===== QUOTED TEXT =====
On Tue, Oct 28, 2014 at 9:01 AM, frank ernest <doark@mail.com> wrote:
> Hello, I've been reading the glibc docs and they read that the function strerror warns that when using multiple threads that the static buffer may be overwritten. At the same time I wanted to create a new thread using fork and it says thet the process it spawns _will_ have a complete copy of the parents memory space. I also thought from what I learned that declaring anything as static garentees that the said thing will not be addressable from another process.
> My question is this, if I'm correct in my deductions so far am I corretc in believing that the strerror function, after fork is used, _will_ have a _seperate_ static buffer for the newly spawned process, and so the buffer will not be accidentally overwritten?

(1) The strerror() function is not MT-Safe, use strerror_r() instead.

http://www.gnu.org/software/libc/manual/html_node/Error-Messages.html#index-strerror

(2) You should use pthread_create() to make new threads not fork().

(3) If you meant "create new process using fork", then yes, fork()
will give the child a complete copy of the parent's memory space.
=====
PROBLEM A =
Retype the mailing-list reply between "(1) The strerror()" and "then yes, fork()", inclusive.
PROBLEM B =
According to the mailing-list reply, which function should be used instead of fork() to make new threads?
PROBLEM C =
Decide whether each statement agrees with the mailing-list reply. Answer yes or no, and quote the words that decide it.
(i) The reply calls strerror() MT-Safe.
(ii) The reply says fork() gives the child a complete copy of the parent's memory space.
(iii) The message being answered was sent on a Wednesday.
The material that comes next has no part in this work.
===== MATERIAL =====
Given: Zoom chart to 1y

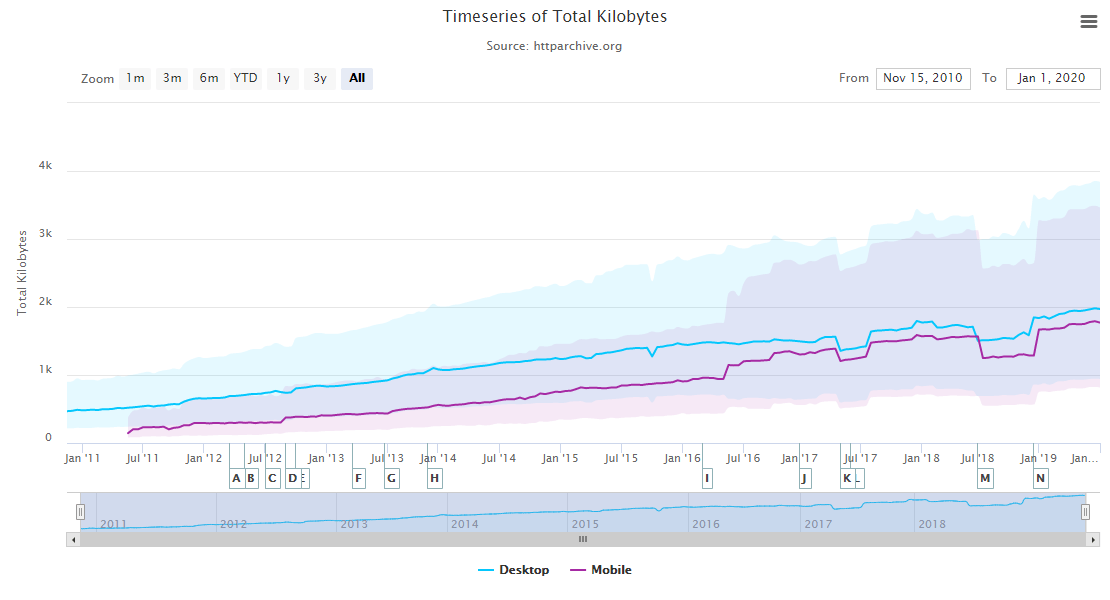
=====
FULL OUTPUT A =
(1) The strerror() function is not MT-Safe, use strerror_r() instead.

http://www.gnu.org/software/libc/manual/html_node/Error-Messages.html#index-strerror

(2) You should use pthread_create() to make new threads not fork().

(3) If you meant "create new process using fork", then yes, fork()

FULL OUTPUT B =
pthread_create()

FULL OUTPUT C =
(i) No: "The strerror() function is not MT-Safe, use strerror_r() instead."
(ii) Yes: "fork() will give the child a complete copy of the parent's memory space."
(iii) No: "On Tue, Oct 28, 2014 at 9:01 AM"